When Beth lived in west Tennessee, she began a tradition of baking cookies with friends during the Christmas holidays. At their first cookie baking, Jennifer Vincent shared this recipe for rolled sugar cookies, letting the children roll, cut, and decorate them. Even though Beth and her family have moved back to Georgia, they have continued the tradition with their new friends, and even though many of the children are all grown up, they still make these cookies at their annual Christmas cookie party. Everybody doubles the dough so they’ll have plenty to decorate and share.

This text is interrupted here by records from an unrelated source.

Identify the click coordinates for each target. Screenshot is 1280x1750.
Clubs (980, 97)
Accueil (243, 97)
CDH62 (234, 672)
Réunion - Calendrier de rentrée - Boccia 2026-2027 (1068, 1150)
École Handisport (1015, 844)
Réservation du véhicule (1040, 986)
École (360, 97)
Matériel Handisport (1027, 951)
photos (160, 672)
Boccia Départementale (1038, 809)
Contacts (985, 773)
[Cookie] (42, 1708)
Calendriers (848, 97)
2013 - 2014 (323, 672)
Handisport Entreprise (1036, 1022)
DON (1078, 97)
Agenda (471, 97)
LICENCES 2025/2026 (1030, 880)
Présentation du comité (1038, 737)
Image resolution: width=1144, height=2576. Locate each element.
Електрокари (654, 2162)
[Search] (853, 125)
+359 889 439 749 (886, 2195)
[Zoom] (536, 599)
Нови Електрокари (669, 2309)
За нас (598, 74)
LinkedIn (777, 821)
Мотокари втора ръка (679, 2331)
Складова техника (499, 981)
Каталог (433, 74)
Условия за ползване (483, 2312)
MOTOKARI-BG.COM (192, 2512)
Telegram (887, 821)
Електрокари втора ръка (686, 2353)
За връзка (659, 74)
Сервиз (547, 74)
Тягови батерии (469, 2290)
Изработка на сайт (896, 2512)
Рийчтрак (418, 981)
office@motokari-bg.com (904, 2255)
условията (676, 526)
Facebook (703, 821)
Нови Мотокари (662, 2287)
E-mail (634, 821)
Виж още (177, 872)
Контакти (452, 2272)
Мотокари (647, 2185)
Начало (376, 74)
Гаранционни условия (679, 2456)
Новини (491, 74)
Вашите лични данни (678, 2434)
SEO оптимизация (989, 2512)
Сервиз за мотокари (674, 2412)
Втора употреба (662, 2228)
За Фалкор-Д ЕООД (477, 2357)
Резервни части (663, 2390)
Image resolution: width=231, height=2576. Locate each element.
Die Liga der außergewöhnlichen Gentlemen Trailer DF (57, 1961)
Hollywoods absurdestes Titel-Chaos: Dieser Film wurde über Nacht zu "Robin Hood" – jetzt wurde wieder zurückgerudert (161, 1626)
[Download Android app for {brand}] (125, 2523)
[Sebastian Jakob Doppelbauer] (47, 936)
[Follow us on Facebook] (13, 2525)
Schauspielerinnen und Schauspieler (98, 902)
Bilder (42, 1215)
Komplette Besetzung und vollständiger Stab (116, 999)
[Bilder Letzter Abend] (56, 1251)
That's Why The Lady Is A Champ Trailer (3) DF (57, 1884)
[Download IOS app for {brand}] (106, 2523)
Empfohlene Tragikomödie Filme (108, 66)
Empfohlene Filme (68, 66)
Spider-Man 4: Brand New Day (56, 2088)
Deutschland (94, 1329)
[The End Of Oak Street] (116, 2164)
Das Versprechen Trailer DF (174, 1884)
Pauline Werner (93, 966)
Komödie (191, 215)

Her tradition has spilled over to Oklahoma.
Sift together the flour, baking powder, and salt. In a large mixing bowl, cream the butter and sugar until light and fluffy. Add the egg and mix until combined. Gradually add the sifted dry ingredients, one spoonful at a time, until thoroughly combined. Add the vanilla. Chill the cookie dough in the refrigerator for at least 1 hour.
Preheat the oven to 400°F. Roll out half of the dough at a time, keeping the remainder of the dough in the refrigerator. On a lightly floured surface, roll out the dough to a ¼-inch thickness and cut it into desired shapes with a cookie cutter. Place the cutout cookies 2 inches apart on an ungreased cookie sheet and put the cookie sheet in the refrigerator for a few minutes before baking. This will help the cookies retain their shape. (You can roll out the scraps to make a few more cookies.) Bake for 8 to 10 minutes, or until just before the edges of the cookies start to brown. Cool the cookies for 1 to 2 minutes on the cookie sheet before removing to wire racks to cool completely.
In a medium bowl, combine the confectioners’ sugar, meringue powder, and warm water with a wire whisk. Stir until the icing is smooth. Adjust the consistency of the icing by adding more confectioners’ sugar or more water, as needed. Add food coloring, if desired, to the icing. Spread the icing on the cooled cookies and then top with assorted sprinkles and candies.
Meringue powder is available in a can. (I use Wilton.) It is used in place of egg whites in many icing recipes.